Manolita vive en una residencia. Antes de este punto y seguido he estado a punto de escribir que Manolita reside en una residencia. Pero residir en una residencia parece que sea un efecto óptico, letrado y emocional. Porque más bien parece que hable de una mujer de edad indeterminada que disfruta de sus vacaciones en algún lugar determinado. No es así. Manolita llegó a la residencia “Colonia Güell” para quedarse. Para convivir y para revivir, para suspirar, esperar, respirar libertad y conocer a gente que, como ella, arribó con la maleta cargada de tiempo y mudas para unas cuantas estaciones.
Yo sé que algún día dedicaré un excelso relato a ella, a su vida pasada en Asturias, a sus años mozos entre panes y penas, a sus alegrías pretéritas y a los motivos que la trajeron a esta tierra. Para lograrlo tendré que hablar con su hija Eva, hacerle mil preguntas y tomar mil notas. Pero como eso será después, un después sujeto a los caprichos del tiempo y de mi constante inconstancia. Ahora sintetizaré un cuento de Navidad.
Manolita es feliz. Sonríe como sonríen de verdad las personas que tienen un motivo para hacerlo. Está bien atendida y se siente querida. En ocasiones, se muestra alegre y rompe su hermetismo dejando aflorar sus sentimiento, unas veces, su gratitud, otras. Sé que es feliz porque me manda mensajes de voz con la ayuda de Eva, que le sujeta el teléfono frente a la boca y le pide que me diga algo. Y ese “hola Mario, cómo estás, yo estoy bien, aquí me cuidan y hago cosas. Y te deseo feliz Navidad. Y tengo ganas de verte” es la felicitación de que ansiaba. Manolita me emociona, me alegra y me motiva. También me entristece porque querría poder verla y tratarla más, y que fuera ella la que me contara cosas. Pero su pasado está sujeto a la edad y a los tentáculos cavernosos de la no vuelta atrás. Cuando estamos juntos, habla poco, escucha mucho, y escruta cada movimiento que mis labios ejercen para pronunciar motivos, anunciar hechos, exclamar quejas o tirar de anecdotario fecundo.
Manolita es dichosa en la residencia. Tiene dos gatos. Los abraza y acaricia.

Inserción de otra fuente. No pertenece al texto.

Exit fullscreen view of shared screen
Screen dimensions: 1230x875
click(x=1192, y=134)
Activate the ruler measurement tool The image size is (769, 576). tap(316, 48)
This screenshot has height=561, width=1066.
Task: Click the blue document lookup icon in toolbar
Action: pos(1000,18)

Cuando los sujeta en el regazo ellos están en paz y ella exhala sosiego mientras mira a la cámara y, con toda seguridad, piensa que a Mario le gustará la foto gatuna.

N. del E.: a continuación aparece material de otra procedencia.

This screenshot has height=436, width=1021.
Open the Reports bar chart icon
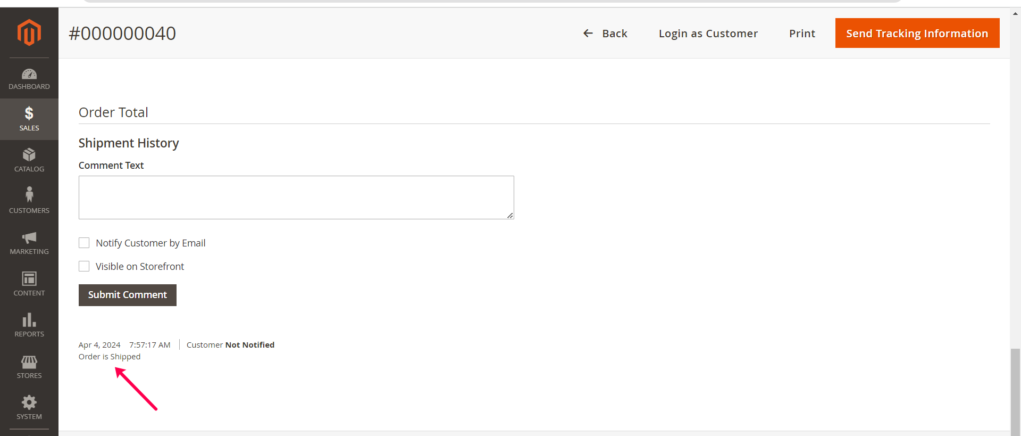[29, 325]
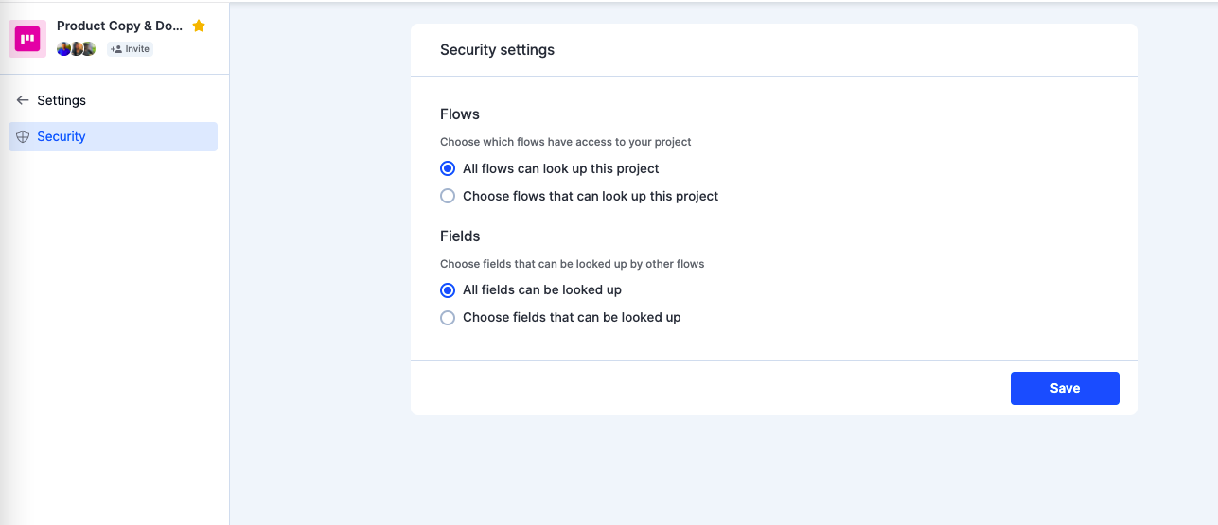Viewport: 1218px width, 525px height.
Task: Click the Product Copy & Do... project title
Action: (120, 26)
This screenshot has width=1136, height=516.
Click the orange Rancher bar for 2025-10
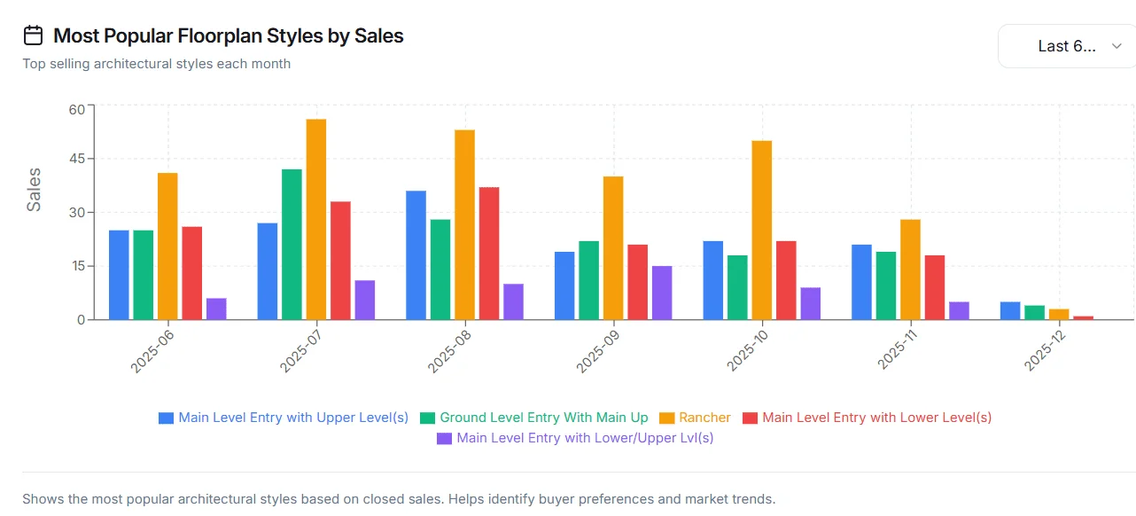click(762, 230)
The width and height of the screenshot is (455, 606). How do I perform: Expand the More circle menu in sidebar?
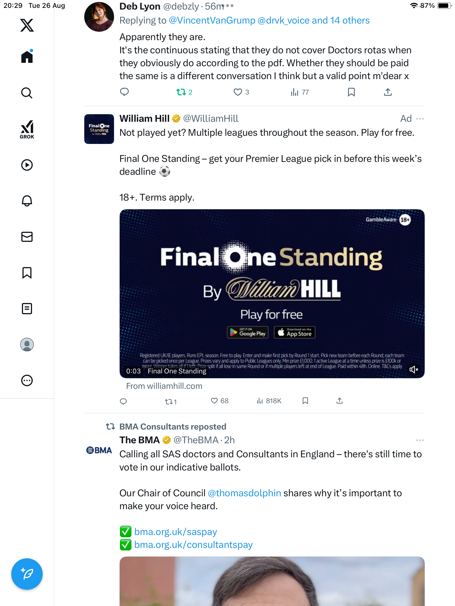[27, 380]
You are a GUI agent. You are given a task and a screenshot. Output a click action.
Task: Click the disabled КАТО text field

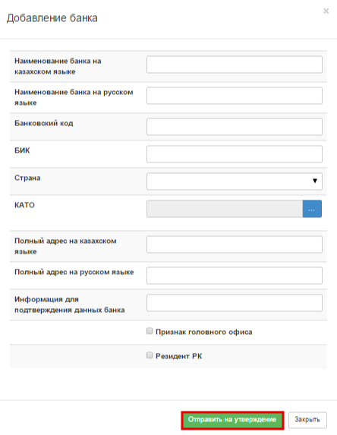(x=225, y=209)
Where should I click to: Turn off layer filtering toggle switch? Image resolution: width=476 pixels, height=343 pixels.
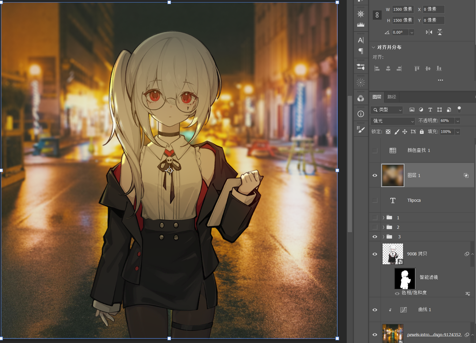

Días antes de Navidad, el personal que trabaja en la residencia celebra, como cada año, su fiesta. Trabajadores y trabajadoras que cenan en algún restaurante de Sant Boi o de Barcelona o, incluso, en la modernista Colonia Güell. Pero este año ha sido diferente. Los que atienden durante su jornada laboral a los ancianos, decidieron quedarse allí y cenar con ellos. Guardaron sus uniformes en algún armario, se pusieron guapos, montaron mesas de fiesta, y se sentaron dispersos entre los residentes que también vestían galas, sonrisas, lágrimas venturosas y gratitud apaciguada. Todo esto lo sé porque me lo ha radiado Eva. Y también lo he visto en alguna foto. Y Eva me cuenta lo que me cuenta, me escribe lo que me escribe, me envía las fotos que veo y me regala la voz de Manolita que me dice que está bien, que la cuidan, que le gustan los “gatinos” y que también es Navidad allí, con su gente compañera, con su compañera familia.
El cuento de Navidad se vive en la residencia. Y lo protagonizan los trabajadores que se han quedado allí, con sus mayores y con Manolita, cenando en buena compañía, llenando de regalos sus horas, obsequiándoles atención y cariño, cantando villancicos, rememorando historias de afuera, del ayer que se fue, de este ahora dulce, entregado y recíproco que apuntala un presente recién nacido.